When it comes to death, we need more rights than last rites, conference told

Charter on dying, death and bereavement launched by Irish Hospice Foundation

As citizens and as a society we need to break the taboo that surrounds death, Mrs Justice Catherine McGuinness has said.

Giving the Mary Holland Commemorative Lecture at the Irish Hospice Foundation Forum on End of Life in Dublin on Tuesday, the retired Supreme Court judge said: "We need to assert clearly that when it comes to end of life we need more rights than the last rites.

“We need to support each other to develop a greater sense of personal responsibility, and put effective systems in place to enable people to act responsibly.”

She told delegates at the conference that in the next 10 years over 300,000 people would die in Ireland, and three million would be bereaved.

“Up to €1.3 billion is being spent on end-of-life care, and we don’t know whether it is being spent wisely. It matters to those left behind because then we can get on with the business of living.”

Mrs Justice McGuinness urged people to consider filling in a Think Ahead document which records people’s care preferences in the event of emergency serious illness or death when they cannot speak for themselves.

“Think Ahead recognises that dying is everyone’s business. We have the right to have a say in our care...including at the end of life. But we also have the responsibility to let other people know our decisions and spare our loved ones and families, who might otherwise have to make important decisions without guidance, at what is a very difficult time.”

Own decisions

There are currently 65,000 Think Ahead documents in circulation, and if even one was completed that could only be a good thing, Mrs Justice McGuinness said.

Conference keynote speaker Prof Jenny Kitzinger of the University of Cardiff told delegates one in three people would lose the ability to make their own decisions at end-of-life.
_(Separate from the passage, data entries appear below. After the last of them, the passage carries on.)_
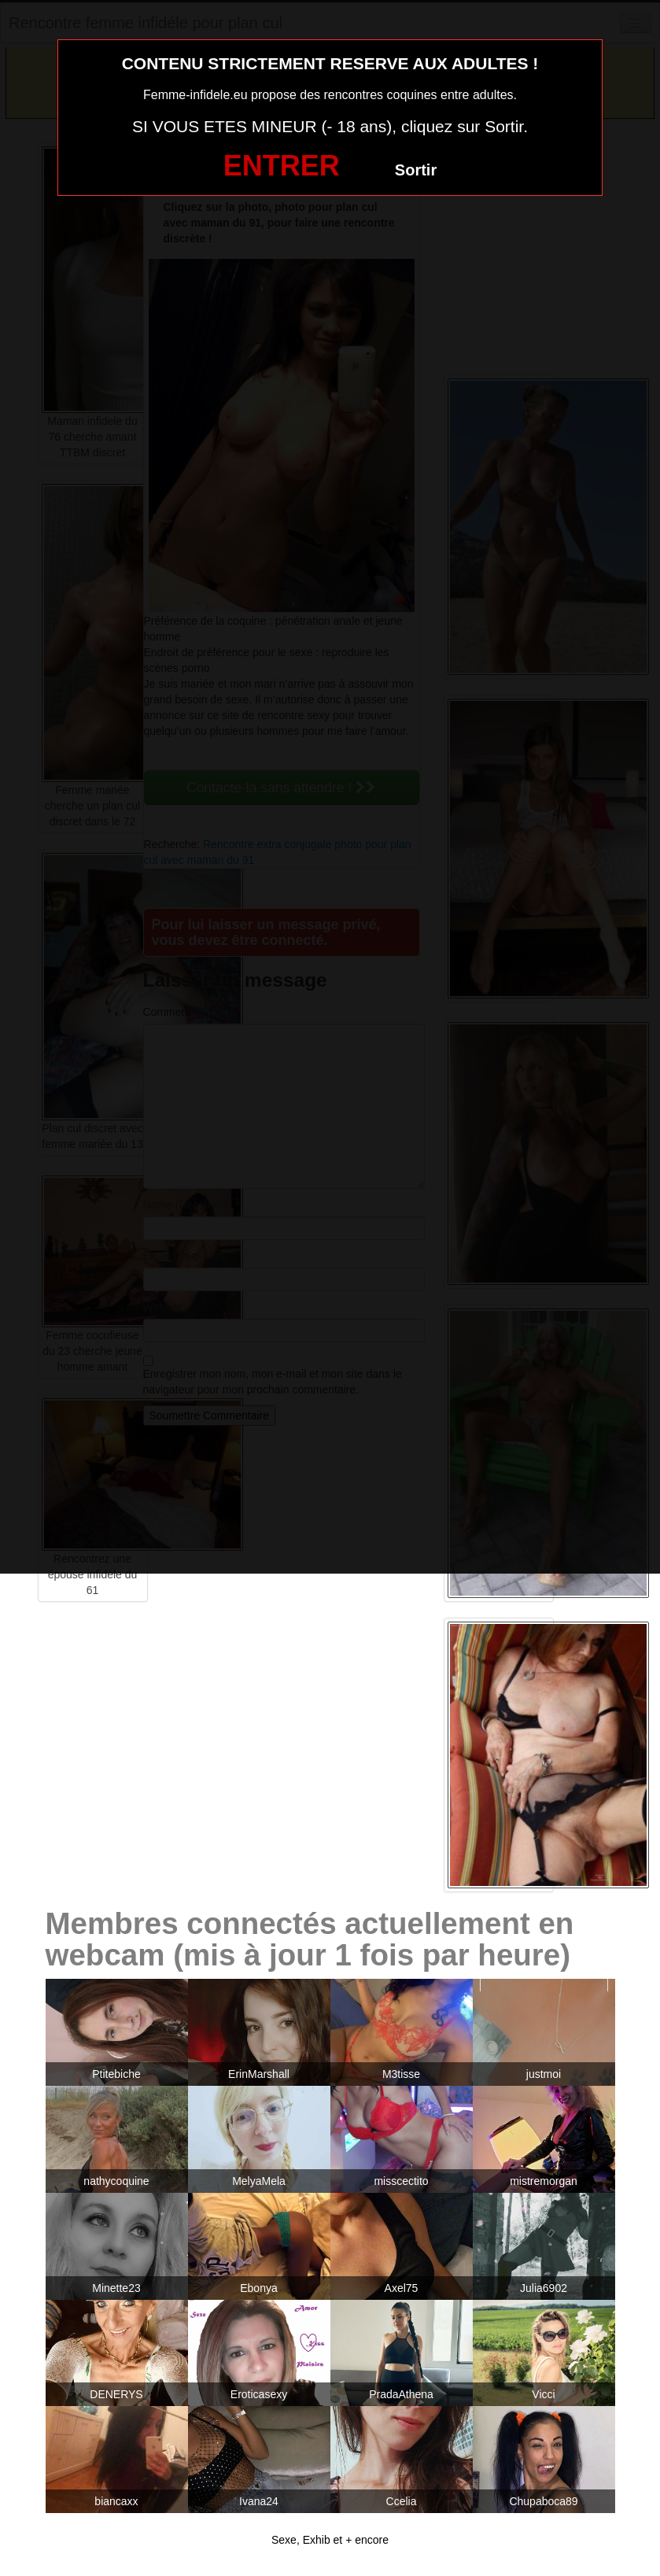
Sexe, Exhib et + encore (330, 2540)
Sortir (416, 170)
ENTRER (281, 165)
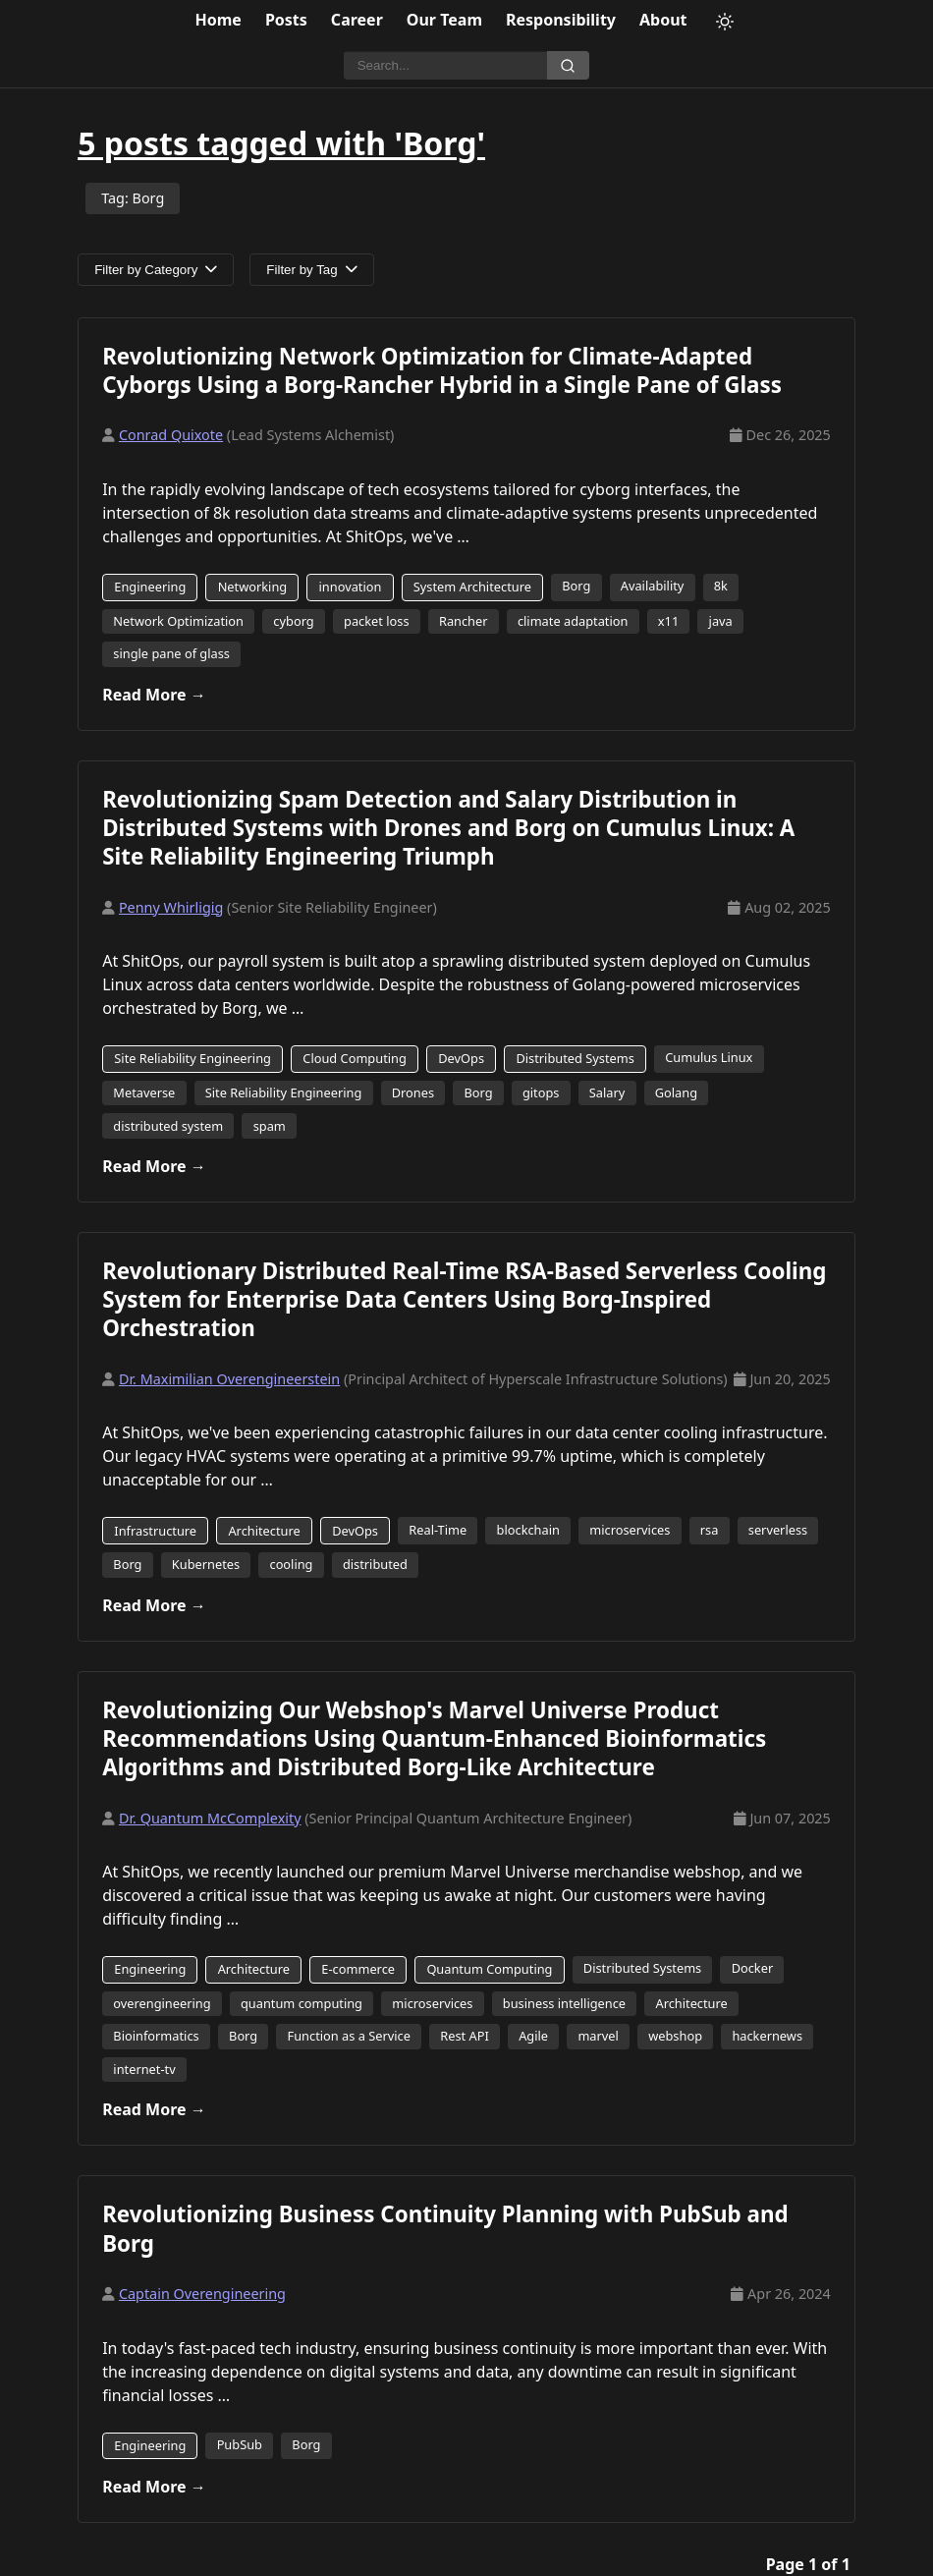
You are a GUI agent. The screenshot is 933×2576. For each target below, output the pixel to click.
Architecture (264, 1531)
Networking (253, 586)
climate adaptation (573, 621)
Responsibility (561, 19)
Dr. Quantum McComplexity (210, 1818)
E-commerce (358, 1969)
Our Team (444, 19)
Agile (533, 2035)
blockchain (528, 1530)
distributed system (168, 1126)
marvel (597, 2035)
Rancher (463, 621)
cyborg (293, 621)
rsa (709, 1530)
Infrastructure (155, 1531)
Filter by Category (155, 269)
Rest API (464, 2035)
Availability (653, 585)
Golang (676, 1092)
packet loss (377, 621)
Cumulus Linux (708, 1057)
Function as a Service (349, 2035)
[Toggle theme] (725, 21)
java (721, 621)
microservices (629, 1530)
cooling (290, 1564)
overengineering (161, 2003)
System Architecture (472, 586)
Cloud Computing (354, 1058)
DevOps (461, 1058)
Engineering (150, 586)
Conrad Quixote (171, 434)
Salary (607, 1092)
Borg (576, 585)
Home (218, 19)
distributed (375, 1564)
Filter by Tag (311, 269)
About (663, 19)
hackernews (767, 2035)
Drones (413, 1092)
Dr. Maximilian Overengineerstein (229, 1379)
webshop (675, 2035)
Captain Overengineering (202, 2293)
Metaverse (144, 1092)
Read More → (154, 694)
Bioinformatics (155, 2035)
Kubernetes (206, 1564)
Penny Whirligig (171, 907)
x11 (668, 621)
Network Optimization (178, 621)
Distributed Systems (574, 1058)
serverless (777, 1530)
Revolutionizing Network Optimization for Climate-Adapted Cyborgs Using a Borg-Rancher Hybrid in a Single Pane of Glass (442, 370)
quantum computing (301, 2003)
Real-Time (437, 1530)
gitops (541, 1092)
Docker (753, 1968)
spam (269, 1126)
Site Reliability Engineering (192, 1058)
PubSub (239, 2444)
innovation (350, 586)
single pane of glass (171, 653)
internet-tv (144, 2069)
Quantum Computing (489, 1969)
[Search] (445, 66)
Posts (286, 19)
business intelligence (564, 2003)
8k (721, 585)
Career (357, 19)
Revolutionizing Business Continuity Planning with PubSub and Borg (445, 2228)
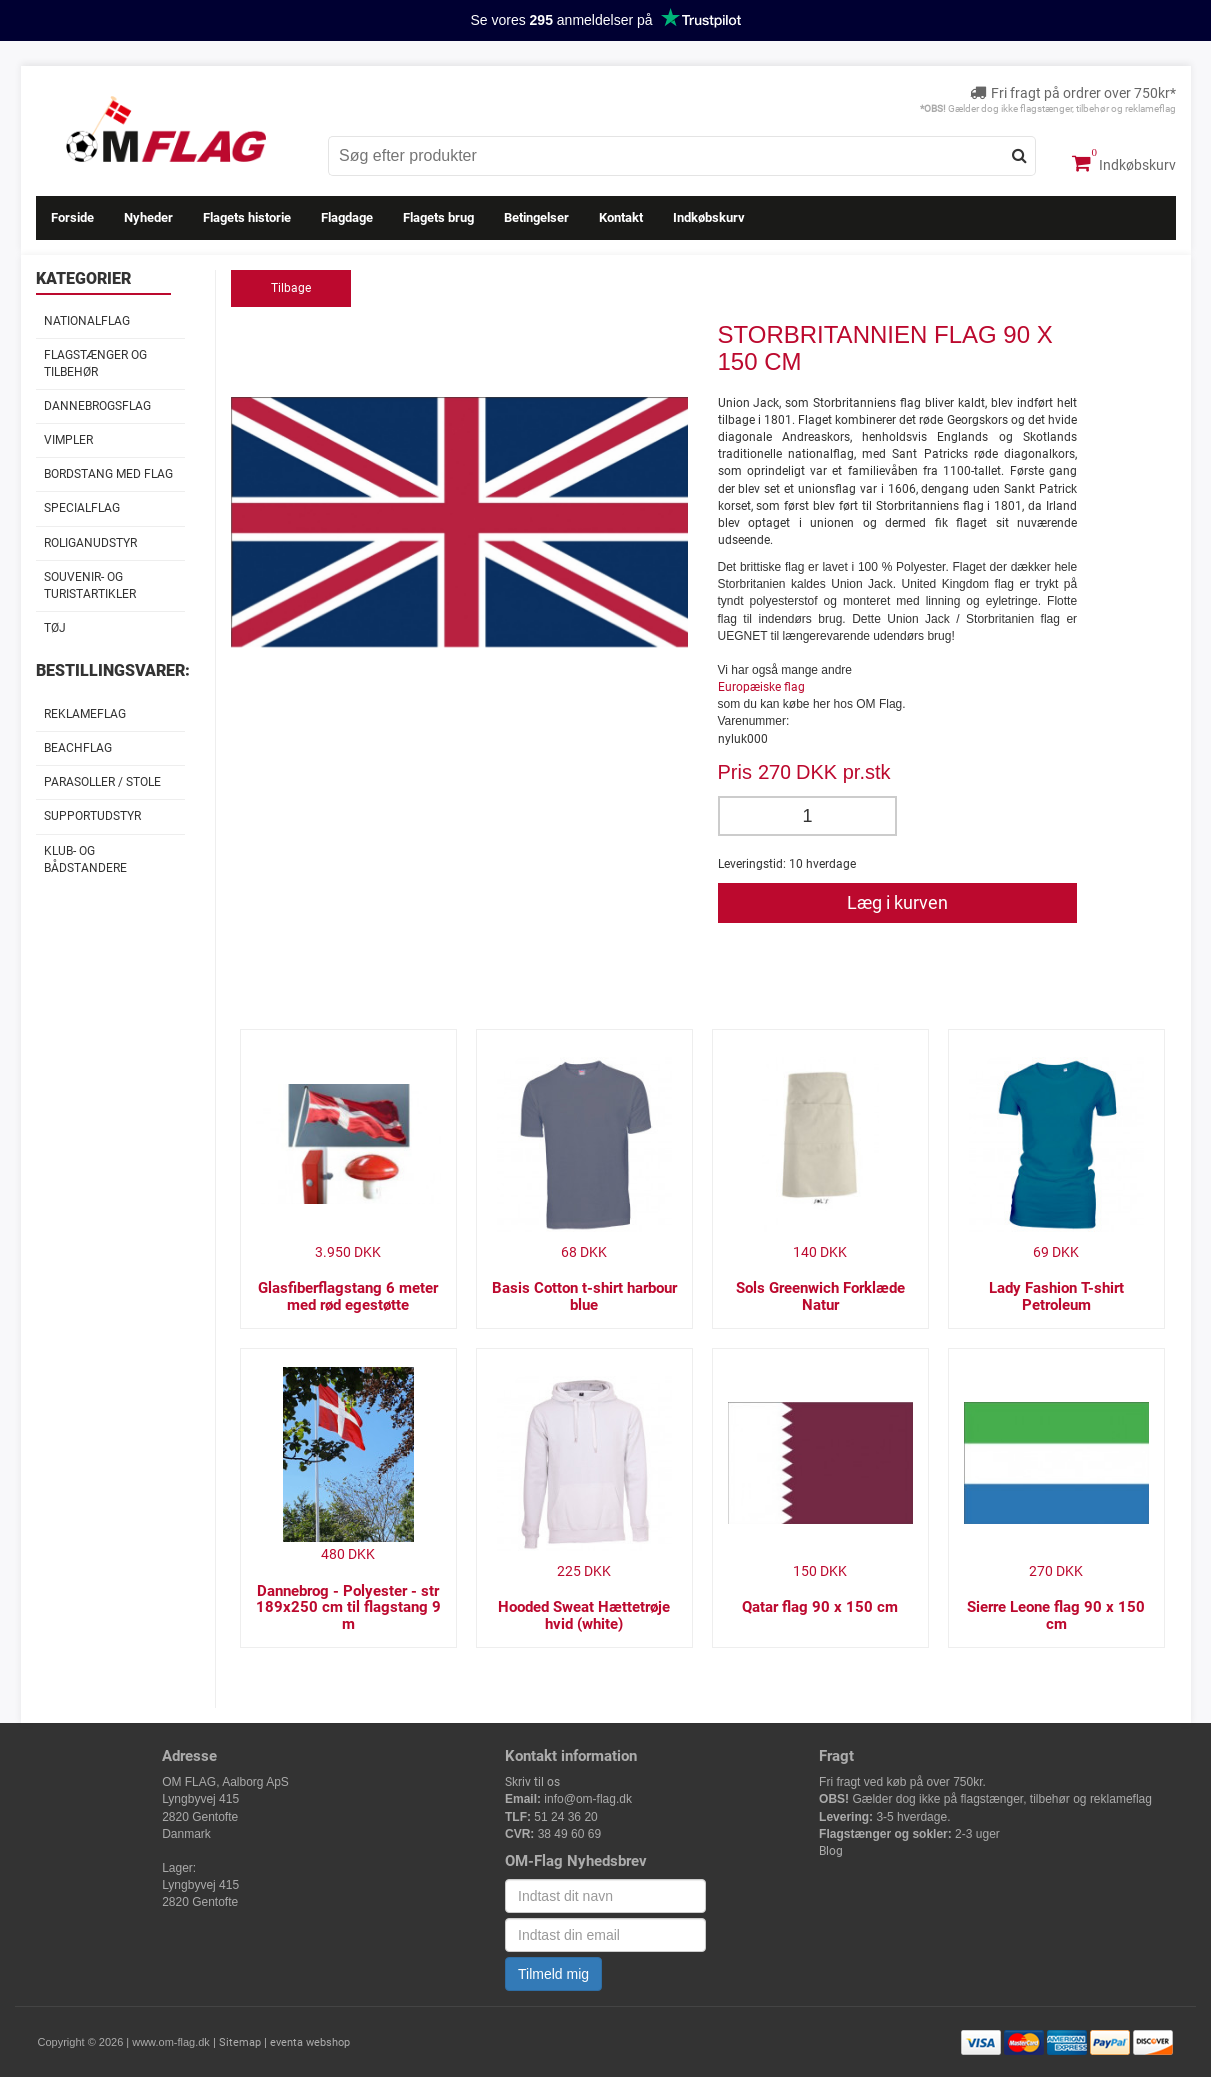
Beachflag (78, 748)
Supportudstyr (92, 816)
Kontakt (621, 217)
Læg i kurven (897, 902)
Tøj (55, 628)
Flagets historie (247, 217)
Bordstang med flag (108, 474)
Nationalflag (87, 321)
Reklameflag (85, 714)
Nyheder (148, 217)
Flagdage (347, 217)
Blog (831, 1851)
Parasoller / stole (102, 782)
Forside (72, 217)
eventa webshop (310, 2042)
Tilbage (291, 288)
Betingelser (536, 217)
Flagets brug (438, 217)
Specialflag (82, 508)
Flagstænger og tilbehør (95, 363)
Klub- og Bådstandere (85, 859)
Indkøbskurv (1124, 163)
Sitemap (240, 2042)
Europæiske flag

She also said there was a real issue with non-beneficial treatments, that is any treatments, procedures or tests administered to elderly patients who are naturally dying when that treatment will make no difference to their survival.

“One in three patients receive treatments at end-of-life that have no benefit to them near their end of life; 28 per cent get cardiopulmonary resuscitation, 42 per cent are admitted to intensive care ...30 per cent receive dialysis, radiotherapy and transfusions, and 33 per cent are getting chemotherapy in their last six weeks of life.”

She urged people to have their say now about end-of-life issues. It was not only important for the dying, who know they have a terminal diagnosis, but especially for people who were not dying.


The People’s Charter on Dying, Death and Bereavement in Ireland, the country’s first such charter, was also launched at the conference. Based on a survey of almost 2,600 people, it outlines how people wish to talk about, prepare and live with death and bereavement.

Foundation chief executive Sharon Foley said the charter was a powerful tool to bring to the Government. “The people of Ireland want to have their say about end-of-life. Being treated with and maintaining dignity matters to people.”